### STORED DATA

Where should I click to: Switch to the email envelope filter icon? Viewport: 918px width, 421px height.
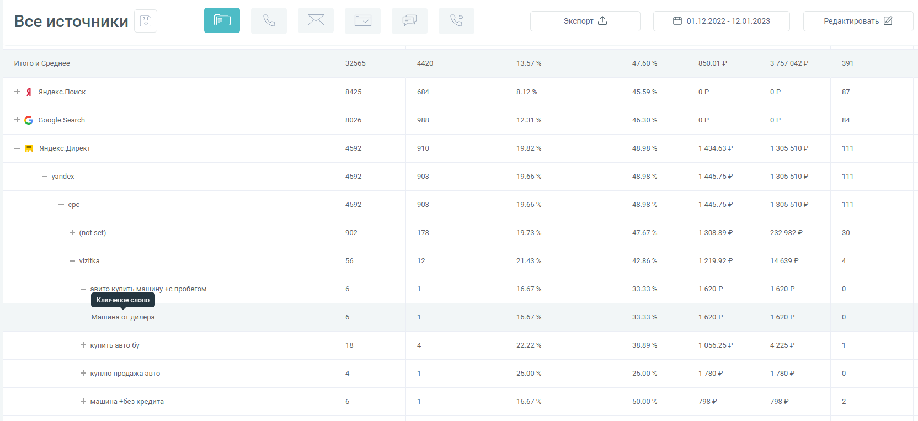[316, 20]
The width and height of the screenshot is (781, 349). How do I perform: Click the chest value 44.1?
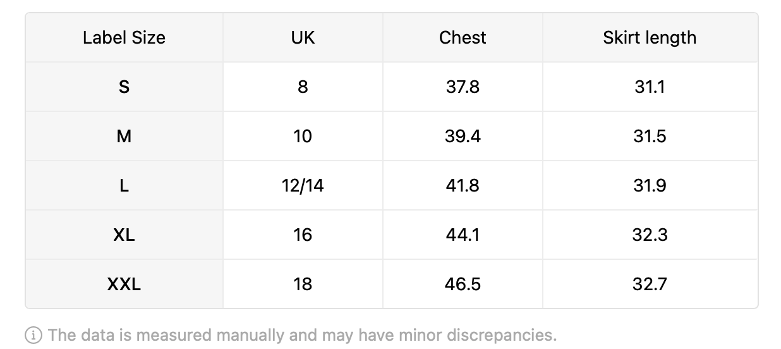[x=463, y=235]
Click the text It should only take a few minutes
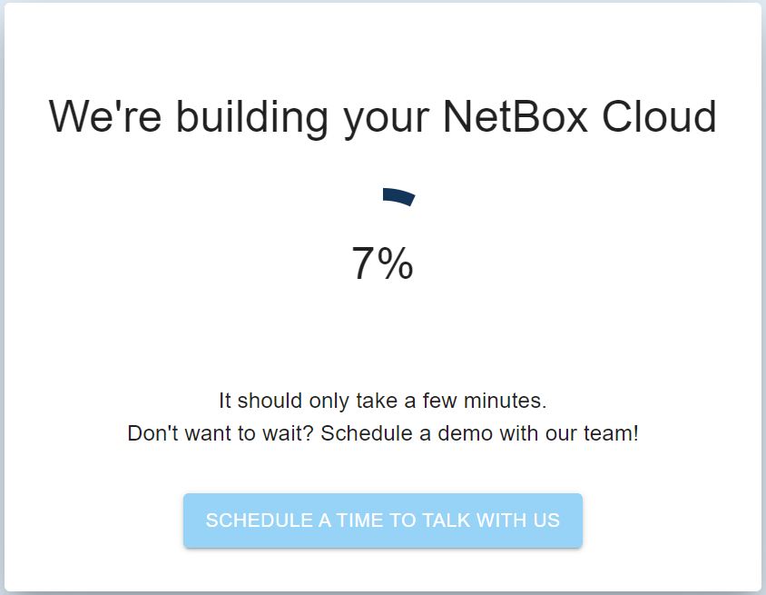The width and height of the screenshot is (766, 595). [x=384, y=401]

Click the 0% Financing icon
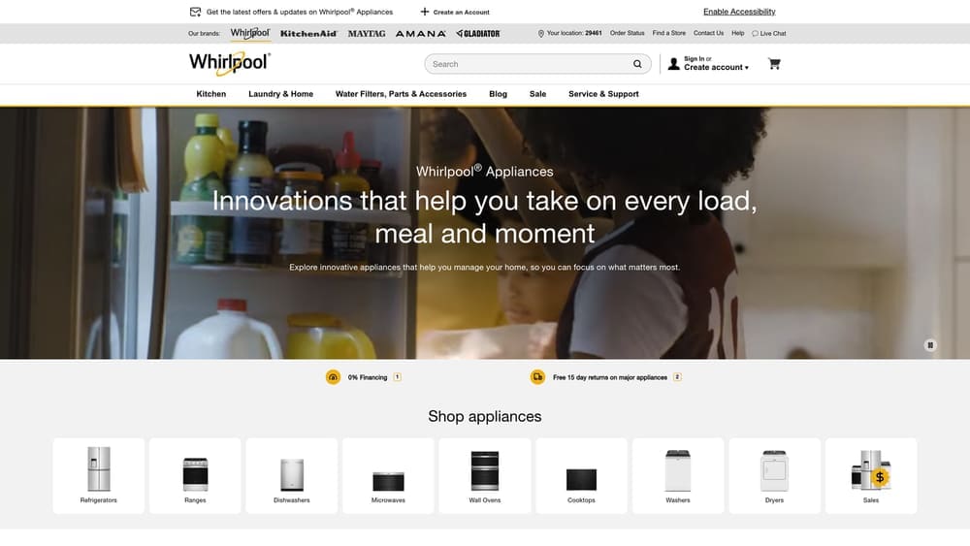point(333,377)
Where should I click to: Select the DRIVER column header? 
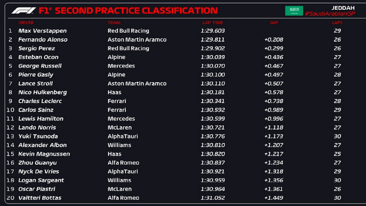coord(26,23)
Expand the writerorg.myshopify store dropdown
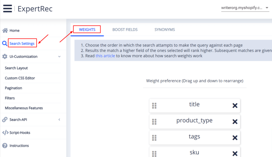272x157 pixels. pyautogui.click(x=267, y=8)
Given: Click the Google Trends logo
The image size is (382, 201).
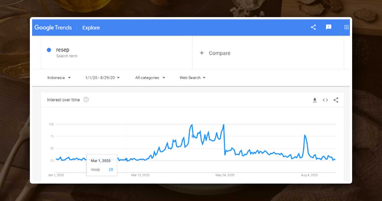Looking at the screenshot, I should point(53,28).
...
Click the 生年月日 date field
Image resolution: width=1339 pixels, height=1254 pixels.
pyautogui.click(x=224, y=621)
==
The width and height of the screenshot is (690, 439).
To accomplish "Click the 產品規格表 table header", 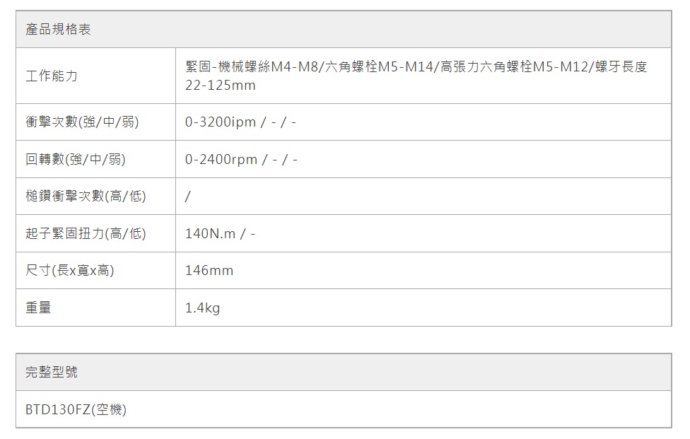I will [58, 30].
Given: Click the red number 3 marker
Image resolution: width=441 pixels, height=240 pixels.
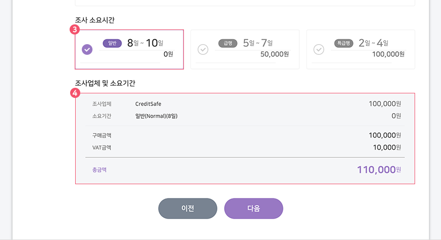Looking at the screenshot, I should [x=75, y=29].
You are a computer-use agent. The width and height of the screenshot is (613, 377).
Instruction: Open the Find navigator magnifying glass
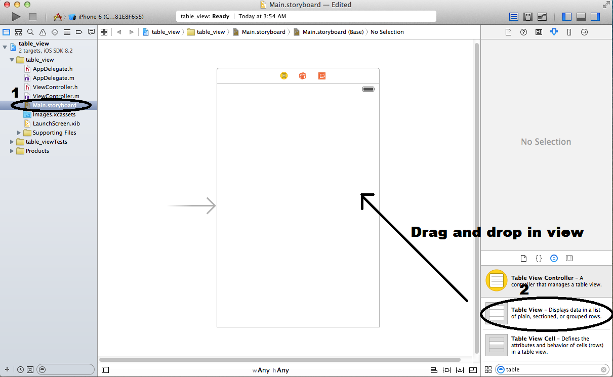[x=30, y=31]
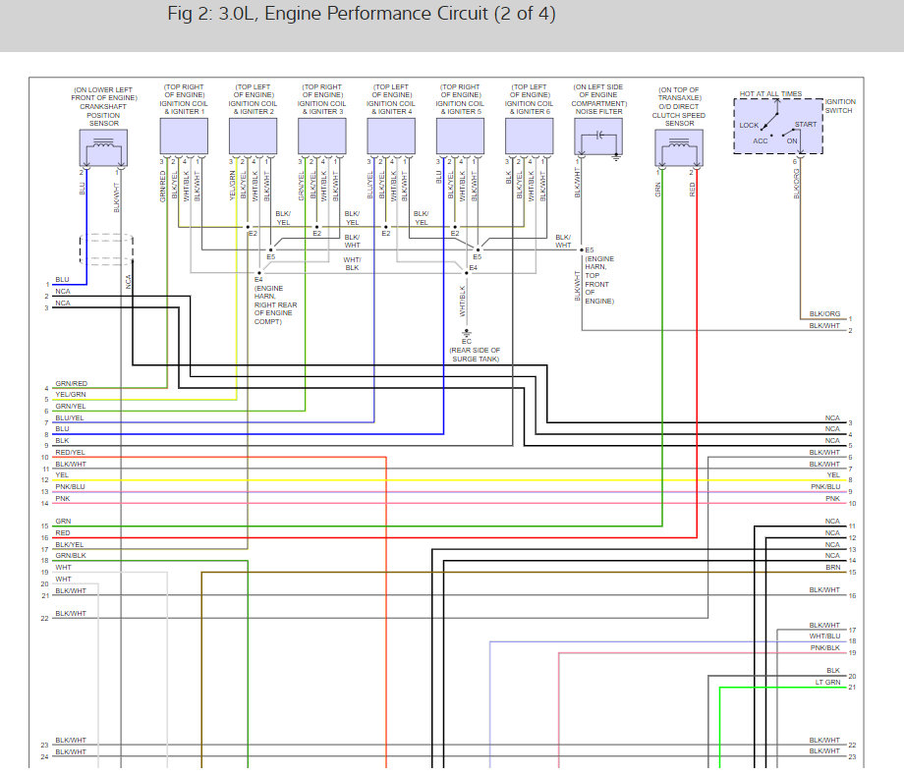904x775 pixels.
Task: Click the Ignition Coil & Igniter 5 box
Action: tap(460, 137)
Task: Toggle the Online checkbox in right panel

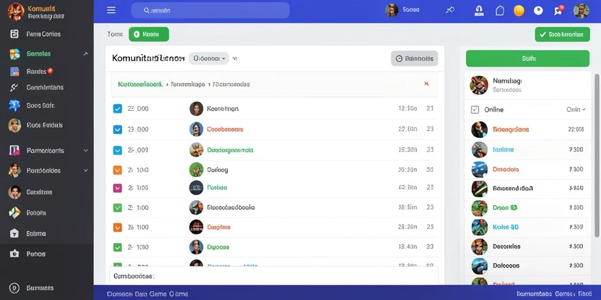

### TASK
Check each line of the entries for the string "Given". Copy the lines that have it.

### SOLUTION FOR THIS TASK
Given: Click the Google Trends logo
Given: Click the red number 3 marker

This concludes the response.